It is discovered through the research in the present application that the size and the inconsistency of the pore size of the porous ceramic body cause liquid explosion and dry heating in an atomization process. In the atomization process, for the different pore sizes of the porous ceramic body: firstly, the low capillarity pressure of big pores is a root of “liquid leakage”. Then, a large amount of “leaked liquid” having a relatively low temperature and seeping out from the big pores is in contact with an overheated heating element to directly cause “liquid explosion”. Next, in a next high-temperature atomization process, the “big pores” at the low capillarity pressure cannot be filled with liquid because the liquid in the big pores are held by the high capillarity pressure of small pores connected with the big pores, and a “dry heating” phenomenon of the big pores occurs. The “dry heating” phenomenon for a long time has a further manifestation of a great amount of soot (carbon soot) accumulation, and the service life will be influenced. At the same time, the too wide pore size distribution easily causes imbalance between supplied liquid and heat at different powers. For example, at different powers, the atomization temperature of a closed ceramic appliance rises with an increase of the heating power, and the content rise of a harmful and potentially harmful constituents (HPHC) is easily caused, so that the safety risks of users are improved.
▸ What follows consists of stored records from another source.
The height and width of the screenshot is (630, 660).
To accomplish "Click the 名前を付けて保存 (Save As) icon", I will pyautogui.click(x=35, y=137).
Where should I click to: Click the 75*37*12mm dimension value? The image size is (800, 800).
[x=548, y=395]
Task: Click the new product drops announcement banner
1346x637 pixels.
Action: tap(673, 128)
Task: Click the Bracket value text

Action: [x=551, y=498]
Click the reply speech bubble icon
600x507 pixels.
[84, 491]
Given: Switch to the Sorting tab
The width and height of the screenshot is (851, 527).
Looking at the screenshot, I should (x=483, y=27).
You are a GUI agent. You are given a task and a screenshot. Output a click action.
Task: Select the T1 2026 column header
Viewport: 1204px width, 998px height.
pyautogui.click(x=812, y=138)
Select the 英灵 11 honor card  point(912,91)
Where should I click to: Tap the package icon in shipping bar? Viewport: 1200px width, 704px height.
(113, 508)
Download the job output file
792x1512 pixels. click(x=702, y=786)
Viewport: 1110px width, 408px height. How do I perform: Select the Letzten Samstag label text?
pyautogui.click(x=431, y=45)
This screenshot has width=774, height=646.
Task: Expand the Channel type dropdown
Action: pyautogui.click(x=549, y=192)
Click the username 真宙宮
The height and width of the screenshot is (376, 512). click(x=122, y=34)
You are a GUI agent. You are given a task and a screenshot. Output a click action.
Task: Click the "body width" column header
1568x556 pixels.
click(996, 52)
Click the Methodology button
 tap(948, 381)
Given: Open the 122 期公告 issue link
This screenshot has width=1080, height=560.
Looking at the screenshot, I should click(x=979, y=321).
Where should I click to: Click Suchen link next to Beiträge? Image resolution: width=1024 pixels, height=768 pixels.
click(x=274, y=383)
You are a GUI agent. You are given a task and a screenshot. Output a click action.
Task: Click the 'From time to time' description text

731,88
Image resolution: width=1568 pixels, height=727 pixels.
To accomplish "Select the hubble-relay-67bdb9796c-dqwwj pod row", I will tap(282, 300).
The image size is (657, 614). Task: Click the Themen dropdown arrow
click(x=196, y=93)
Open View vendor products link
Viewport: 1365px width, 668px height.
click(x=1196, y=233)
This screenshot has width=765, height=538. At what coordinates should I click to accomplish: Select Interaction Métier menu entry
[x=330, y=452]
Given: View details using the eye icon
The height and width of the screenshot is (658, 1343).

Therefore, based on the above, some implementations of the present application provide a porous ceramic body. The pores of the porous ceramic body conforms to the followings: d50 is about 5 μm to about 50 μm, and β is about 0.17 to about 0.55, where the β=(d50−d10)/d50.


The d50 shows the overall distribution condition of the pore sizes of the above porous ceramic body. Optionally, the d50 is 5 μm, 6 μm, 8 μm, 10 μm, 12 μm, 15 μm, 18 μm, 20 μm, 22 μm, 25 μm, 28 μm, 30 μm, 35 μm, 40 μm, 45 μm, or 49 μm. Further, in some embodiments, the d50 is about 5 μm to about 20 μm. In some other embodiments, the d50 is about 15 μm to about 30 μm. In some other embodiments, the d50 is about 15 μm to about 25 μm. Further, the d50 is about 18 μm to about 22 μm.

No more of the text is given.